# Given text:
The ROI of Culture


Is engagement worth the investment? Is it worth putting the time, energy, and money into the culture of your company? The truth is that culture is one of the most important things to the modern workforce – without a healthy company culture, your organization will struggle to meet goals and grow. 

People are our greatest asset, and they need to be treated as such. Treating your workforce as expendable and recyclable will not only be reflected in your ability to grow, but also your ability to attract better talent. Like any investment, what you put into it is exactly what you will get in return. 

If people are going to be your greatest investment, you should also have your most exceptional return on that investment. It’s perfectly fine to have high expectations for your team if you are investing in them the way that you should. Establishing expectations for your team is not only healthy for your organization, but also for your team members. Boundaries and expectations remove any guesswork out of the equation, thus decreasing the likelihood of a liability being on your team. Investments are made to succeed, not break even. 

Below, we’ll be discussing the differences between a disengaged team member and an engaged team member, as well as how each will affect the success of your organization.

A disengaged team member

A disengaged team member will clock in and out, doing just enough to not get fired from their job. This person will create drama and problems within your organization, often amongst their other team members. They will not care about any training that you might require, nor will they concern themselves with any extra levels of continuous improvement. Essentially, a disengaged team member will not be aligned with the vision of your company or the direction of your leadership.

[Dataset items]
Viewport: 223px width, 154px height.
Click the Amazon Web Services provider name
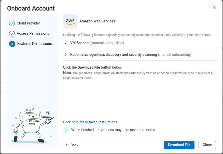(x=97, y=21)
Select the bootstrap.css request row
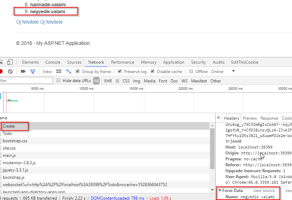 [15, 141]
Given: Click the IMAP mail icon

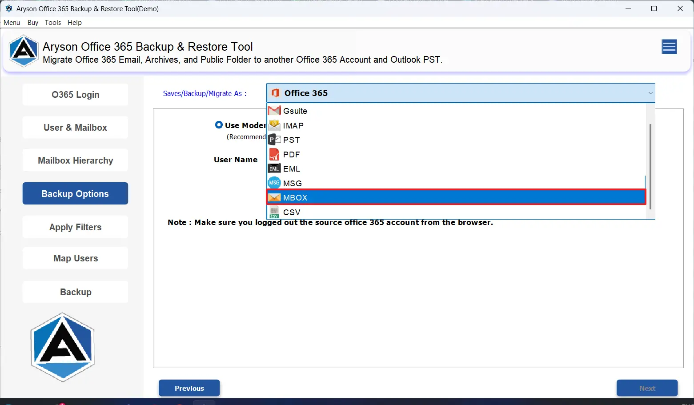Looking at the screenshot, I should [274, 125].
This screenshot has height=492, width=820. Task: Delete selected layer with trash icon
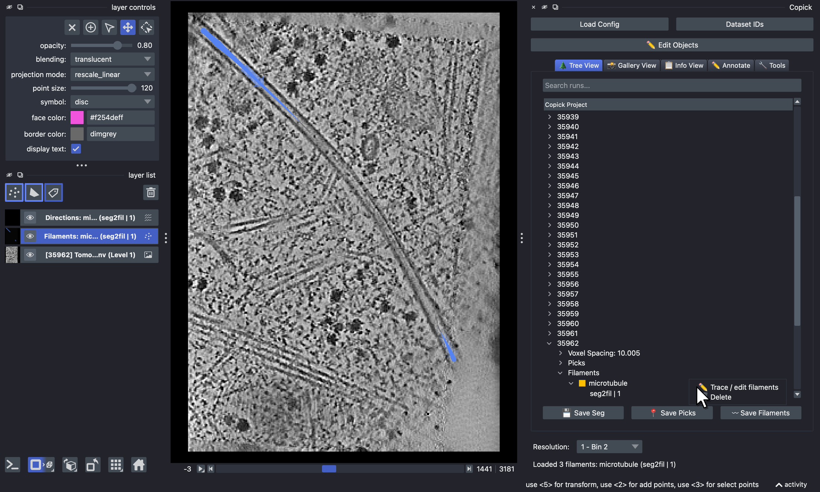151,192
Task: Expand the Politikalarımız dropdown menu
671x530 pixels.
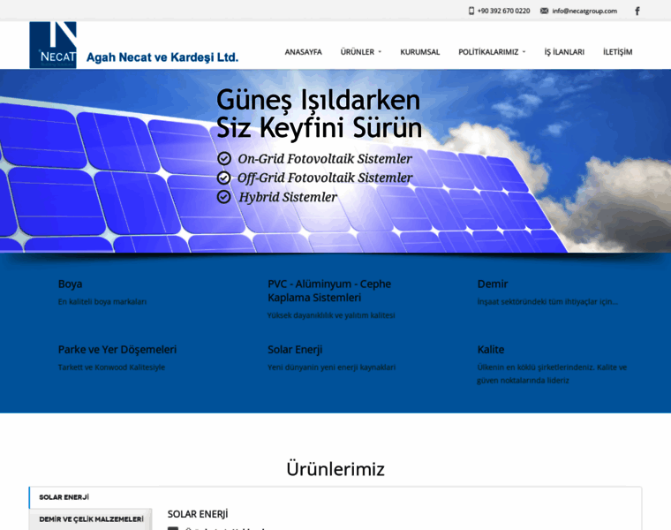Action: pyautogui.click(x=491, y=52)

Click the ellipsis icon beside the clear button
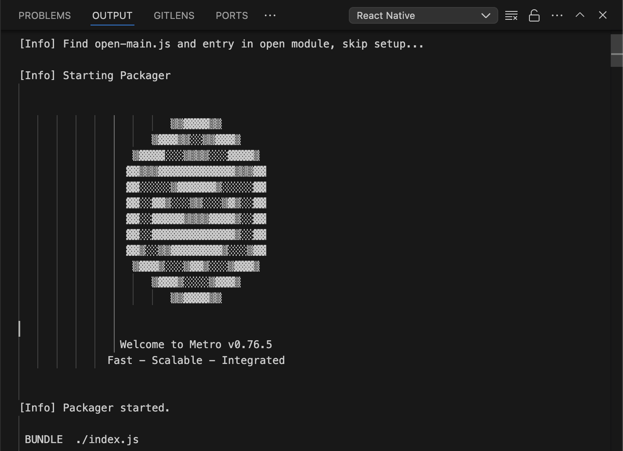[557, 15]
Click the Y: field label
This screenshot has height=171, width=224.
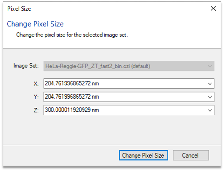coord(36,97)
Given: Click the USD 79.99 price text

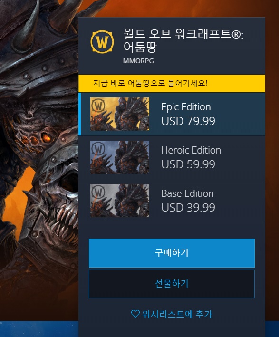Looking at the screenshot, I should point(188,121).
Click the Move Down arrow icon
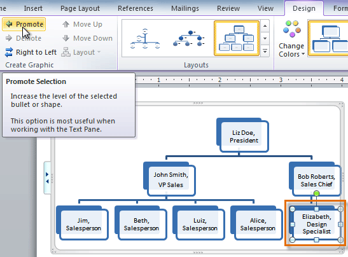Screen dimensions: 348x257 point(66,38)
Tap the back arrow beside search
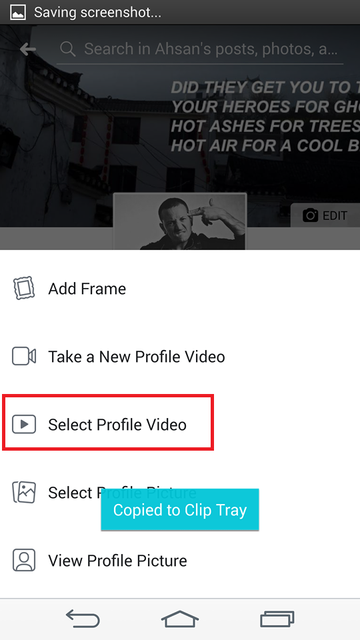 point(28,49)
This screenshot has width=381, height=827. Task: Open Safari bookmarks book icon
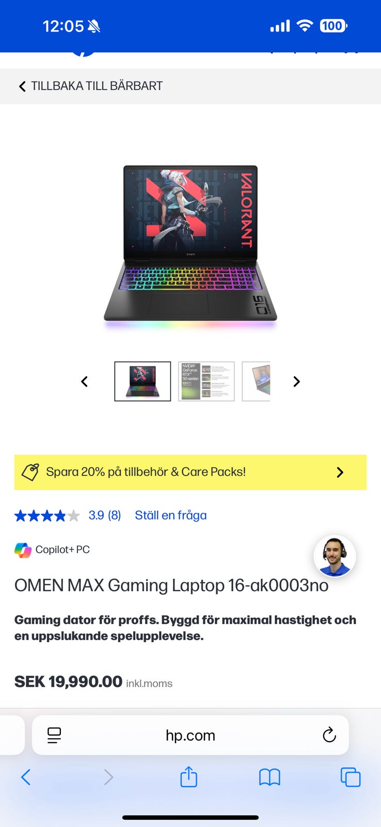269,777
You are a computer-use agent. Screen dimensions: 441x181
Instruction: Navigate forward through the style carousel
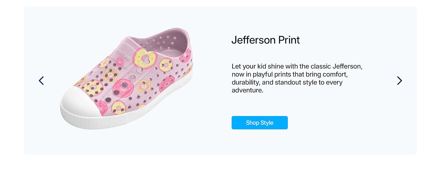pyautogui.click(x=399, y=81)
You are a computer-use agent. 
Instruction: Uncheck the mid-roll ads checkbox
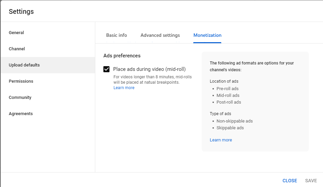(x=106, y=69)
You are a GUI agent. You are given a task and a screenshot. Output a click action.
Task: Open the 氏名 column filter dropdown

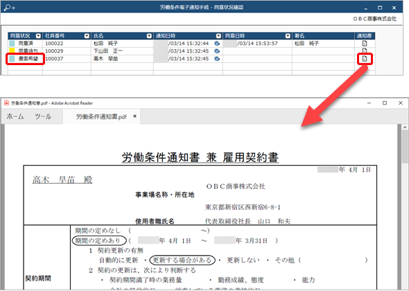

# Requirement A:
What does the article on the ROI of culture say boundaries and expectations remove?
# Requirement B:
According to the article on the ROI of culture, why is it good for an organization to set expectations for its team?
# Requirement C:
Reproduce the part of the article on the ROI of culture between "The ROI of Culture" and "get in return.", inclusive.

# Answer section A:
They remove any guesswork out of the equation.

# Answer section B:
Boundaries and expectations take the guesswork out of the equation. This lowers the chance of having a liability on the team.

# Answer section C:
The ROI of Culture


Is engagement worth the investment? Is it worth putting the time, energy, and money into the culture of your company? The truth is that culture is one of the most important things to the modern workforce – without a healthy company culture, your organization will struggle to meet goals and grow. 

People are our greatest asset, and they need to be treated as such. Treating your workforce as expendable and recyclable will not only be reflected in your ability to grow, but also your ability to attract better talent. Like any investment, what you put into it is exactly what you will get in return.